CNN layer in the top of LSTM

Hello I have a problem to think about LSTM. I have a video classification task problem. In the most of people works, they will use CNN to extract the feature, let say for example VGG16. The extracted features will be feed forward through LSTM layer and say that we need to concern about 10 frames, so it will output 1 prediction after 10 frames. So the network will works as CNN extract 10 frames(should be 4096 x 10), concate the feature and feed into LSTM. If we follow this scenario, we must train CNN separately first, but most of people will using pretrained model. Then we train LSTM using the extracted feature before. This will leads into problem that I can not beckpropagate to my previous CNN during my LSTM training.

My question is how can I do in pytorch where I put CNN followed by LSTM, and during the training of LSTM I also can change the weight/ backprop to my CNN?

1 Like

Given the setup you described, I believe all you need to do is to load a pre-trained VGG network using torchvision.models.vgg and feed the output features to the RNN (LSTM, etc.). Autograd will take care of back-propagating the error through the VGG network. Unless I’m completely missing something, it’s really as simple as that.

@ndronen Then how about the sequence length of LSTM?, do I need For loops for every image(in this case 10 frames) then input to LSTM. If I am using for loops, how about the backpropagation?. Because most of cases people just train in the LSTM side (Correct me if I am wrong), the CNN just feature generator and fixed with pretrained weight.

Yes, in PyTorch, because of autograd, a for-loop is completely compatible with backpropagation. Autograd builds the computational graph dynamically, recording operations and their predecessors as they occur, so backpropagation will just work. I included a link to an autograd tutorial in my previous response.

1 Like

@ndronen @smth Do you think it should be like this one? suppose that I want to update the weight of CNN during LSTM training.

Because some peoples said it should be like this (for example done in keras).
image

Is there something like TimeDistributed in Pytorch?, or we shouldn’t do it anymore because figure 1 is true

@ndronen @smth If I am doing like in the figure above, how can I am taking every image that need to be processed (in this example [wxhx3] x10) ? , and the most important thing is how can I append the tensor?
Is it will backprop once times or ten times for the CNN when training LSTM?

did you ever get this working? if so can you share your code? I want to do a similar thing.

I am not pretty sure whether I implement it right or wrong but you can add your CNN model before the LSTM inforward function. However it will be very slow while training. Therefore I am not doing that because seems like train that separately give not much different accuracy and faster. Make sure you slice tensor the do CNN on it after that concate to feed to LSTM. I am still trying to find my previous code but seems like it has been deleted while I formatted my disk.
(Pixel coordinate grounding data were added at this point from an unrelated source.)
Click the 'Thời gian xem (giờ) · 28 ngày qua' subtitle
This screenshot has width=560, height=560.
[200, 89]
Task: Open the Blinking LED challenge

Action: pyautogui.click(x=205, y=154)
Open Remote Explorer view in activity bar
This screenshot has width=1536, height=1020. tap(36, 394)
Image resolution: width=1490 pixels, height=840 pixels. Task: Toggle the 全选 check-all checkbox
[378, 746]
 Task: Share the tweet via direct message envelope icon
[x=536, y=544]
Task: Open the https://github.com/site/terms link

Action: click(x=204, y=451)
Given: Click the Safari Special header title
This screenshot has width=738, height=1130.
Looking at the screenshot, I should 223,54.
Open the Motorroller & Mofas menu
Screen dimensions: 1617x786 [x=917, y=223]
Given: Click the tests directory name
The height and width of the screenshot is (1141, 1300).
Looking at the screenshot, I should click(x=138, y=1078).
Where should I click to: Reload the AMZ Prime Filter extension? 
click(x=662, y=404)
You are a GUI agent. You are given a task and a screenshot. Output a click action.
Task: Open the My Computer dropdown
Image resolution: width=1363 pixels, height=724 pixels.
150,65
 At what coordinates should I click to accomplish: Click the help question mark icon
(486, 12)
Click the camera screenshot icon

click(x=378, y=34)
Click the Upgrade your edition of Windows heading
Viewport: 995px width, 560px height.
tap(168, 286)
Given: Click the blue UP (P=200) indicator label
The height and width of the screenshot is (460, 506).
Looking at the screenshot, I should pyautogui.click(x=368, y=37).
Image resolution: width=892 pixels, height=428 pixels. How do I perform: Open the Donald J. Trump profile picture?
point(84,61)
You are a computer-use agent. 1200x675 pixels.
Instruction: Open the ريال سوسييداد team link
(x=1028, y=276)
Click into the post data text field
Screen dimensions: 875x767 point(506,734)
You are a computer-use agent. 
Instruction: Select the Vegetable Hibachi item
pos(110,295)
Sorry.

there is no time distributed layer in pytorch but i found from the pytorch forum that someone has created a time distributed layer, a CNN layer and a LSTM layer could not be connected directly, but pytorch has something called Conv3D layers (C3D) which could be used for video classification.

Sorry what do you mean by this: “Make sure you slice tensor the do CNN on it after that concate to feed to LSTM.”? I can not understand it. Do you mean slice the CNN’s output then concatenate it and feed it to LSTM?